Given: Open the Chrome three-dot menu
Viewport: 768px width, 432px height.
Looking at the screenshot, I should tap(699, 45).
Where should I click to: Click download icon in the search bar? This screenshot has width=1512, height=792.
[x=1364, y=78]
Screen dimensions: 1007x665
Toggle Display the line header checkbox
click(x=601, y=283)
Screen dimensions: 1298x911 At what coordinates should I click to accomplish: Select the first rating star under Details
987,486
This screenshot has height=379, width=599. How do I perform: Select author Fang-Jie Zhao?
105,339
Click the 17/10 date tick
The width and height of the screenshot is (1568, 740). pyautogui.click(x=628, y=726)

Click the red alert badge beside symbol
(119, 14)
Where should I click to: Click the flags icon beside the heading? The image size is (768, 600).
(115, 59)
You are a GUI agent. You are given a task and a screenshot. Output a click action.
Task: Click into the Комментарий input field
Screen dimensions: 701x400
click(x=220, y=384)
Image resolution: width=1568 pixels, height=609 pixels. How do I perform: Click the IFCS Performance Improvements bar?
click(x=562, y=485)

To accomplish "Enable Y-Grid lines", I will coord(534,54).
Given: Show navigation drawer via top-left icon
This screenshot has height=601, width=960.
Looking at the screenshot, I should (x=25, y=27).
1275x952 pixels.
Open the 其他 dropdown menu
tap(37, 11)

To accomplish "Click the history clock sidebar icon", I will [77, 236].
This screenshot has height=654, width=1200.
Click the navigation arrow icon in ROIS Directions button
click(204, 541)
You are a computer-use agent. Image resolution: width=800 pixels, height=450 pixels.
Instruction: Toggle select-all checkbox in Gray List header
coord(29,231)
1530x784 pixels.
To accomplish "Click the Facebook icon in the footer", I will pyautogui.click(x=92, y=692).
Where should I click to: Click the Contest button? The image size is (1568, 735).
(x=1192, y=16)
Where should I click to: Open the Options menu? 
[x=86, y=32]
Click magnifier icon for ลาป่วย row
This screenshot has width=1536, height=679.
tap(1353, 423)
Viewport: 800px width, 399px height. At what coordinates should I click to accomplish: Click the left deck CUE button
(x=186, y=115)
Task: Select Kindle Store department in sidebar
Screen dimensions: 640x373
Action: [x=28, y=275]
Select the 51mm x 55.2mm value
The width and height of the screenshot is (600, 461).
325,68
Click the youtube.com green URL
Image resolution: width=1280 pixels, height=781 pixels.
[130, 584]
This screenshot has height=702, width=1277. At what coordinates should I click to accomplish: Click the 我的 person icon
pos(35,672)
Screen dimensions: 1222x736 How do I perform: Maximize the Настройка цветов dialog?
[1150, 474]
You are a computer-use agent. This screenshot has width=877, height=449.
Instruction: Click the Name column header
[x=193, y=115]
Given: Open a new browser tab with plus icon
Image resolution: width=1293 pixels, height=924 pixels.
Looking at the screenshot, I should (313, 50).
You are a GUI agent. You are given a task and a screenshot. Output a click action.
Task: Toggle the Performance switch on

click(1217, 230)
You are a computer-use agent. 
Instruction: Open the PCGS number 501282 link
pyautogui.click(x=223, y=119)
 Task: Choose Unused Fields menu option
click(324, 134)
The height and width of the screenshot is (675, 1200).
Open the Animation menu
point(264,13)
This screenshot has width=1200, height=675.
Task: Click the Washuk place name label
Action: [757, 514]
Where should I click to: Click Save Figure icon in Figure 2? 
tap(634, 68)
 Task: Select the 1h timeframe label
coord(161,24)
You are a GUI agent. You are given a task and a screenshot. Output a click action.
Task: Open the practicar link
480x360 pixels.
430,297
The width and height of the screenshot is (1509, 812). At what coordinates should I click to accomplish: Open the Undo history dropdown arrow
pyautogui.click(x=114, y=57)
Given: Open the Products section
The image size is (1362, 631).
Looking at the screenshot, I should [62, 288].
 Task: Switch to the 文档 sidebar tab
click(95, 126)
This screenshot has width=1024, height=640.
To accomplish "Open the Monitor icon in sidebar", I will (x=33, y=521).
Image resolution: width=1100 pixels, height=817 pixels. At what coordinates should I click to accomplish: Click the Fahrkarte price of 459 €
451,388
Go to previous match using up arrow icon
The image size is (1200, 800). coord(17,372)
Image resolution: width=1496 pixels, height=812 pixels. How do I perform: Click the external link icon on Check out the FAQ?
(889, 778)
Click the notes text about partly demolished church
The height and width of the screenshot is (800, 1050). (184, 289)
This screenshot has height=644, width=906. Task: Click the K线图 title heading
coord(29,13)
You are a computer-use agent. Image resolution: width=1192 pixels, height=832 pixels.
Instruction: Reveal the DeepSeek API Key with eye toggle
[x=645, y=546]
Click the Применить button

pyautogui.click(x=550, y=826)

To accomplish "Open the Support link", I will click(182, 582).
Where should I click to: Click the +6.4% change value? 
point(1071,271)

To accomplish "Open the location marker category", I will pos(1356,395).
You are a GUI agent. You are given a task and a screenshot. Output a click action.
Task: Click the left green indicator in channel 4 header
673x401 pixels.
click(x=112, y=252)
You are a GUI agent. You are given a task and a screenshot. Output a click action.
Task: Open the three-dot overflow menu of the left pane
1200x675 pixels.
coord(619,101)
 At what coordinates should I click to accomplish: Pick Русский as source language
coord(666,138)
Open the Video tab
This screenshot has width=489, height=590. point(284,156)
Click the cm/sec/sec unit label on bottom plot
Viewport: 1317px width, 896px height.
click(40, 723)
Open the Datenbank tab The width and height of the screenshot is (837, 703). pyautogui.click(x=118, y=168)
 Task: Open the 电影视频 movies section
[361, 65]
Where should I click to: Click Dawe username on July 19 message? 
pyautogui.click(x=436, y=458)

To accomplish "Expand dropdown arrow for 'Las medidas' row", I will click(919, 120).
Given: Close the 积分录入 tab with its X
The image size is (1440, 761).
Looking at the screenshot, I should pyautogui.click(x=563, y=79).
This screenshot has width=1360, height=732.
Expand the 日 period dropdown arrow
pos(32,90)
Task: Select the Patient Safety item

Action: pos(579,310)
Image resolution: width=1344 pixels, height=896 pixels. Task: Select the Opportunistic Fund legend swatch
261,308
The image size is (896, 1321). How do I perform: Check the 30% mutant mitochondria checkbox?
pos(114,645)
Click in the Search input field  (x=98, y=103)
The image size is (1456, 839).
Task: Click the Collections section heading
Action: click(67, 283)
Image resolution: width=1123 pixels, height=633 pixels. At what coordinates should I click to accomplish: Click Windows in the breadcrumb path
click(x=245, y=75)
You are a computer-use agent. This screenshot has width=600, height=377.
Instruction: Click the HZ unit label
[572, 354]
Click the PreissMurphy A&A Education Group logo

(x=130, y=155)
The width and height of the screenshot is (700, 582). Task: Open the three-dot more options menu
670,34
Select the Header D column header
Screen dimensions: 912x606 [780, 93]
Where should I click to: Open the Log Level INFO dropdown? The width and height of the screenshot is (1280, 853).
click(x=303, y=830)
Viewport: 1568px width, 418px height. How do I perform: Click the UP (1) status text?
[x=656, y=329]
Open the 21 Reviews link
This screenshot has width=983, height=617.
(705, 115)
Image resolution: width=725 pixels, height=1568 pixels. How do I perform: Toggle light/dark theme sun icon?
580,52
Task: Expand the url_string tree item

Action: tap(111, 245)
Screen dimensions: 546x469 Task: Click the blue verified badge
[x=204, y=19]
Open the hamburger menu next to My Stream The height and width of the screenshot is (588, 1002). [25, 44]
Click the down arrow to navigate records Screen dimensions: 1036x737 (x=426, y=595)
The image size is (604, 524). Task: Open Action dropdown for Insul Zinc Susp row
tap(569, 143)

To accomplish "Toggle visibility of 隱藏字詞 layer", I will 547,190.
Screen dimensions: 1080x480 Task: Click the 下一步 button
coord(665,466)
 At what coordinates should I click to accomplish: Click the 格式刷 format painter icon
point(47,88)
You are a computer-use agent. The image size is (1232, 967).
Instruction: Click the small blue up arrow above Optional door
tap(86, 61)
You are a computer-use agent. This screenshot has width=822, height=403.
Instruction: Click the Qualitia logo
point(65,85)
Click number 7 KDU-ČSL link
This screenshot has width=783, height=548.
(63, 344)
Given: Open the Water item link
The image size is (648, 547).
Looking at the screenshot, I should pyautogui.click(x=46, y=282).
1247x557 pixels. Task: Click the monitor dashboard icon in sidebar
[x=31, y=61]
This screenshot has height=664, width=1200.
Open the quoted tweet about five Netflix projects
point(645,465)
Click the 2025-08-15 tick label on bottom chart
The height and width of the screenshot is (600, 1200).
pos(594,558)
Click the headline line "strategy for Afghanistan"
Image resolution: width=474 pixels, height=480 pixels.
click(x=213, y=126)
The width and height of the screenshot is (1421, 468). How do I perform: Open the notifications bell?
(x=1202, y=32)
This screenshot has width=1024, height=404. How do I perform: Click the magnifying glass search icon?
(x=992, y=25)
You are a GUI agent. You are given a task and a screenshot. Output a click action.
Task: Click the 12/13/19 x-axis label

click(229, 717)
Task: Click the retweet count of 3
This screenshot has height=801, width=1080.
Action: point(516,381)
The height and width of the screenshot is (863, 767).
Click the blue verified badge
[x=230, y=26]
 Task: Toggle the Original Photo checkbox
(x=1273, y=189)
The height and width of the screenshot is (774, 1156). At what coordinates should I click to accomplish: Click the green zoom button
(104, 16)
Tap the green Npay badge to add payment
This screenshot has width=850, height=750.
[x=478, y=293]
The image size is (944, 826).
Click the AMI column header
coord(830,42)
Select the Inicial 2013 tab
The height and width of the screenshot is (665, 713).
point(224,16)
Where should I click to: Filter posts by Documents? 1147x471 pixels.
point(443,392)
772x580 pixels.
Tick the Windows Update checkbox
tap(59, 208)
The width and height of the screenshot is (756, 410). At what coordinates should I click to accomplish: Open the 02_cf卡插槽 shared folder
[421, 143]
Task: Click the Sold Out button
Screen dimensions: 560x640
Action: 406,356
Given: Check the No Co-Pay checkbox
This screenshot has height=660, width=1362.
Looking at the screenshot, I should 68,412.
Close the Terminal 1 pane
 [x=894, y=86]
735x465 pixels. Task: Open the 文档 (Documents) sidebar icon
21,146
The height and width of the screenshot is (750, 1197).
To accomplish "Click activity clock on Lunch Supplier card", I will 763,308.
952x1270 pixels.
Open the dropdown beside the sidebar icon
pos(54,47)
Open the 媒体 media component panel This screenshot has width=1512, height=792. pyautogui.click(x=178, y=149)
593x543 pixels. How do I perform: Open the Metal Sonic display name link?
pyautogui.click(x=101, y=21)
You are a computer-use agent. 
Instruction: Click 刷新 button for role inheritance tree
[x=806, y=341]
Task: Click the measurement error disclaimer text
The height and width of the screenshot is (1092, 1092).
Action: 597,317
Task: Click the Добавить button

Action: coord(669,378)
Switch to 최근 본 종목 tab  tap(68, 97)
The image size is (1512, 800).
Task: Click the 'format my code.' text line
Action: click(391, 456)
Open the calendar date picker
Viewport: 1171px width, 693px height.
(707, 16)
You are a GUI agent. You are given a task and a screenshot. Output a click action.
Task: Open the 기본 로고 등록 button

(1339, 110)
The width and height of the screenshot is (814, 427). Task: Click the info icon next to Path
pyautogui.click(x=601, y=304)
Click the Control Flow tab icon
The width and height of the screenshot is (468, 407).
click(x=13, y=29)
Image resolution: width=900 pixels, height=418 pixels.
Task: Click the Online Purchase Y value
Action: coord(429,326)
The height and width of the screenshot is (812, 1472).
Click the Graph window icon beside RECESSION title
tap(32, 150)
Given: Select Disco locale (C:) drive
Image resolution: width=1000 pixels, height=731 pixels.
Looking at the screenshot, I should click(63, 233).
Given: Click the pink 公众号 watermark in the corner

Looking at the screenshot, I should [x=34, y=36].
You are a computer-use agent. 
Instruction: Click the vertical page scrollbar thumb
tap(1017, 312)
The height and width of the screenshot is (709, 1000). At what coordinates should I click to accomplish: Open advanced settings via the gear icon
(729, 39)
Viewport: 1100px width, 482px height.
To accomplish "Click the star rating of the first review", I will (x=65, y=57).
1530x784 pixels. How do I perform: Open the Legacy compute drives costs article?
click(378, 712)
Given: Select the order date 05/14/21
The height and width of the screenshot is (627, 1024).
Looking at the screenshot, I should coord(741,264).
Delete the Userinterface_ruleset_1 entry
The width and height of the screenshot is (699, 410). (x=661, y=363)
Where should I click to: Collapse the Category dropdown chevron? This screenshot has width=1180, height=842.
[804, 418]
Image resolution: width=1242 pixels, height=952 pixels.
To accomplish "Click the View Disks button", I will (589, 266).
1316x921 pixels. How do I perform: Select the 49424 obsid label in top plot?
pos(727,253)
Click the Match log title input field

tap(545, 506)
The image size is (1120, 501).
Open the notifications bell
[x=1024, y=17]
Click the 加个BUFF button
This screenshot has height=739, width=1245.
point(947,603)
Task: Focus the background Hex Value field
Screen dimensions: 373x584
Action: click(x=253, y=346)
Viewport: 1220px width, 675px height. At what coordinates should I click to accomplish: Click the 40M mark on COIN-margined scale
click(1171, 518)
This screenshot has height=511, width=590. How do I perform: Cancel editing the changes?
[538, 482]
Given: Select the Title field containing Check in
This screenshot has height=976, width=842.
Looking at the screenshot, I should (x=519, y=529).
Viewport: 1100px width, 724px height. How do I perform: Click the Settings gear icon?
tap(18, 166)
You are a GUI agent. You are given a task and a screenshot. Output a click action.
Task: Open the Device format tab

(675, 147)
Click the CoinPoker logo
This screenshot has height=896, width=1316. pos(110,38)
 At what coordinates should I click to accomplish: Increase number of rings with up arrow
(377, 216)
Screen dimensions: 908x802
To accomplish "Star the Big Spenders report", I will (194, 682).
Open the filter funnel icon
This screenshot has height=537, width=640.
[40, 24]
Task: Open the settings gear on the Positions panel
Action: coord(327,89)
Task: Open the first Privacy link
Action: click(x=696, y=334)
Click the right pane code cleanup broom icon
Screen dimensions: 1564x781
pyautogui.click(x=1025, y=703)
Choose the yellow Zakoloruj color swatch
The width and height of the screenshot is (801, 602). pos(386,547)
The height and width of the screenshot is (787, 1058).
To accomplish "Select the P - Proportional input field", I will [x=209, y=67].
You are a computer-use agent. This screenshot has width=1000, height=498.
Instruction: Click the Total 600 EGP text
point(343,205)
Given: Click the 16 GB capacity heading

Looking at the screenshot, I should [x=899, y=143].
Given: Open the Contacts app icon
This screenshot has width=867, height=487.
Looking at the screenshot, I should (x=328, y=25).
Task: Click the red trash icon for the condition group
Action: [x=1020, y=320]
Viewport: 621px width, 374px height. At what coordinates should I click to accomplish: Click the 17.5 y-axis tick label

### Task item
Copy the lines above exactly. Start with the line containing "Task: Click the Sold Out button", end with the line containing "The height and width of the screenshot is (750, 1197).", and include both.

### Reply to the task
Task: Click the Sold Out button
Screen dimensions: 560x640
Action: 406,356
Given: Check the No Co-Pay checkbox
This screenshot has height=660, width=1362.
Looking at the screenshot, I should 68,412.
Close the Terminal 1 pane
 [x=894, y=86]
735x465 pixels. Task: Open the 文档 (Documents) sidebar icon
21,146
The height and width of the screenshot is (750, 1197).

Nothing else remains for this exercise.